SOURCE PASSAGE:
A teacher's perspective on bullying, and a political question

I have a good friend who's a teacher in a New York City school, so I asked him for his thoughts on the NYCLU article that I wrote about yesterday. Here is his response.
Hey Hugh,

I see a lot of bullying in my high school though it is often not because of bias. The students at [my school] are surprisingly open to students of different backgrounds (though these are somewhat of a minority). The problems in our school often revolve around gang activity and bullying that stems from that, in many cases it is hard to gather a real motivation for the bullying. I report many cases to the Dean's office and the school safety agents though as the article points out not much is done. The environment at [the school] is a unique one, with nearly total male environment, which seems to trigger a lot of this behavior. Unfortunately the administration has failed to make efforts to prevent problems, though I do believe at one time they had a student intervention office that handled things of this nature, and the staff has had professional development session that addressed bullying, though only briefly.

The worst effect I have observed to be when good students start skipping school out of fear, and that is unacceptable. The article is right; the DOE needs to do more!
This crystallized something that was bugging me about the white paper: it focuses on minority groups to the extent that one might interpret those groups as wanting special treatment. I picture a father in Brooklyn whose kid is in the hospital for no other reason than a gang at school decided to kick the crap out of him. He gets wind of that white paper and says to himself "Great, they're giving special protection to the fags but my kid gets fuck all." I wouldn't agree with that man's assumptions, because I recognize the need to protect minority groups who are riper targets for bullying. But that doesn't change the fact that we're going to lose that guy. From that moment on, that guy will not give LGBT concerns a second thought in his voting choices, and if there are enough of those guys out there, the result will be less protection for LGBT youths. Right or wrong, we have to consider that guy, and make it painfully clear that we're concerned for his kid as well as our own target group.

The last paragraph is nothing but the gut reaction of a guy who knows almost nothing about politics. But my question that arises from it seems worth asking: Is there a formula for all this? Do political operatives have the demographic knowledge to say that if we spend X amount of energy protecting minority groups, we will lose the votes of Y people, which will have Z deleterious effect on those same minority groups? If so, then are we making damned sure that Z never exceeds X?

SUPPLIED INFORMATION:
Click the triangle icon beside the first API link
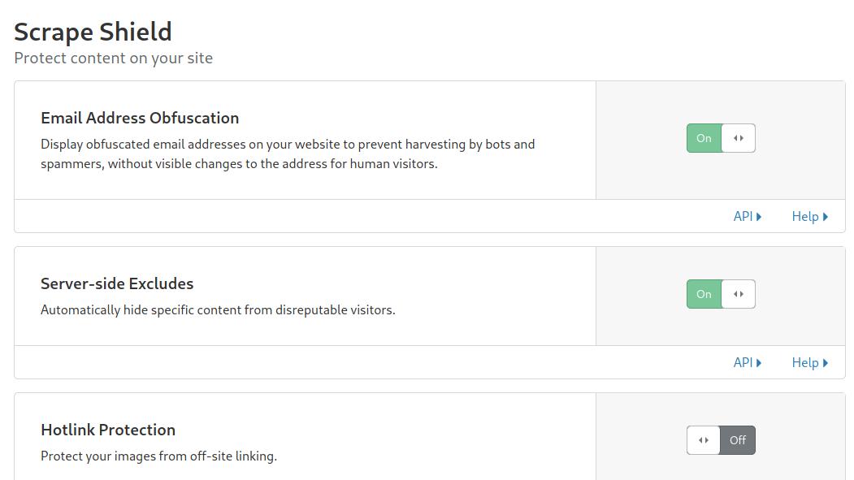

EXERCISE GOAL:
Reproduce the part of the bullying post above word for word, beginning at the words "The last paragraph" and stopping after "never exceeds X?".

SOLUTION FOR THIS PROBLEM:
The last paragraph is nothing but the gut reaction of a guy who knows almost nothing about politics. But my question that arises from it seems worth asking: Is there a formula for all this? Do political operatives have the demographic knowledge to say that if we spend X amount of energy protecting minority groups, we will lose the votes of Y people, which will have Z deleterious effect on those same minority groups? If so, then are we making damned sure that Z never exceeds X?